Ağlamak bile zor artık. Eskisi gibi değil. Çünkü artık eskisi gibi masum hissedemiyorum. Özgür olmanın bedelini, masumiyetimi kaybetmekle ve anlamakla ödedim sanırım. Ağlamak, masumlara yaraşır. Ben ise artık ne masumum ne de sevgiyle teselli bulabilen biri. Sanırım insan, sevilmeden sevmeyi de bilemiyor. Yalnız bir insandan gözyaşlarını aldığınızda geriye sadece kahır kalır. Galiba o kişi benim. Zaman, bir pervane ve ruhum, o pervaneye kapılmış bir divane. Döne döne dağılıyorum, parçalanıyorum. Fakat, bir türlü ağlayamıyorum.
Neredeyse herkesi affettim. Peki , affedilecek miyim? Sanki, kendimden habersiz o kadar kirli oyunlar oynamışım ki ruhuma yapışmış bu kirleri, kim, nasıl çıkarır bilemiyorum. Yine de , sadece bu konuda halen ümidim var. Yüce merhamete sığınıyorum. Ümidim var; fakat, her yere dağılmış parçalarımı toplayıp kendime gelebilmek için bir güç bulamıyorum. Halen dünyadaki bir çok şey ilgimi çekmiyor. Halen, hiç bir dünyalık amaca hiç bir çabanın değeceğini düşünmüyorum. Zaruretten yaşıyor gibiyim hep. Sevgiden ve muhabbetten uzak, kaf dağının tepesinde yalnız başıma yaşayıp gidiyorum öylece. Ne kadar denediysem de inemedim o kaf dağından. Defalarca atladım o dik yamaçlardan, ama her seferinde yaralandığımla kaldım. Bu sevgiden uzak olma hissi, sanki ruhumu ufak ufak didikleyen bir kurtçuk gibi. Sanki her gün, biraz daha azalıyor, biraz daha uzaklaşıyorum her şeyden. Sanki, tedavisi mümkün olmayan bir hastalık gibi.

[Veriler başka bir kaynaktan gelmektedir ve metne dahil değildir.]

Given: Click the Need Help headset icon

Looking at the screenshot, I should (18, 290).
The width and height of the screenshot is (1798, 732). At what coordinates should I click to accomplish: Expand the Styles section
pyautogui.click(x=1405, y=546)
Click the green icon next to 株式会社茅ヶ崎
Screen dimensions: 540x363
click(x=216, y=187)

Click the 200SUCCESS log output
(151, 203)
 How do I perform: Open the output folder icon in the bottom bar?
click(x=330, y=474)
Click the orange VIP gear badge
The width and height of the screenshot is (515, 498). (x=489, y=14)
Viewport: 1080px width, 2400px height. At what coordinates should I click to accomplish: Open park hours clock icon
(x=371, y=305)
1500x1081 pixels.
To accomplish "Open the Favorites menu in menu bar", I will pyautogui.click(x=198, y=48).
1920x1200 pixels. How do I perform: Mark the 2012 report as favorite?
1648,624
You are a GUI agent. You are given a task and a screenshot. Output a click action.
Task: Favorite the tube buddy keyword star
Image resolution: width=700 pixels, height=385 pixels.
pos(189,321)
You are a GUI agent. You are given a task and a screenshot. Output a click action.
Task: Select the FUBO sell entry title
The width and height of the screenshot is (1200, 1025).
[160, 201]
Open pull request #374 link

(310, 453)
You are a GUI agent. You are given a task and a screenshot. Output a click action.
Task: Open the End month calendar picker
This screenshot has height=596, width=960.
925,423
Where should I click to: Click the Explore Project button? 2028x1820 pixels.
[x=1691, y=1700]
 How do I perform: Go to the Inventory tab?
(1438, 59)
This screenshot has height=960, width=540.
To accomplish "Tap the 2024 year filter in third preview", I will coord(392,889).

Hani bazen, insan can havliyle bu değersiz ömrünü kutsal şeylere feda etmek istiyor. Oysa bir şeyleri feda edebilmek, basiret işidir. O kahrolası basiretsizlik… Kurtulamıyorum pençesinden. Nereye gitsem, ne yapsam, her şeyden, herkesten fersah fersah uzaktayım. Ne elim uzanabiliyor , ne sesim ulaşabiliyor. Ancak kendi hayalimde basiretli ve becerikli olabiliyor, kaf dağını aşıp sevgi ve muhabbete erişebiliyorum. Bu yüzden galiba yapabildiğim en iyi şey, hayal kurmak. Ve tabi, tembellik. Sık sık, bir işim olduğuna ve karnımın duyduğuna çok şaşırıyorum. Allah’ın bir hikmeti ve bereketi işte. Her şeyi o verdi. Ama ben, tehlikeli oyunlar oynayıp hepsini kirlettim. Bir çocuk olsam ağlayıp yenisini isterdim. Ama buna ağlamanın bir çeşit riyakarlık olduğunu anlayabilecek kadar büyüdüm sanırım.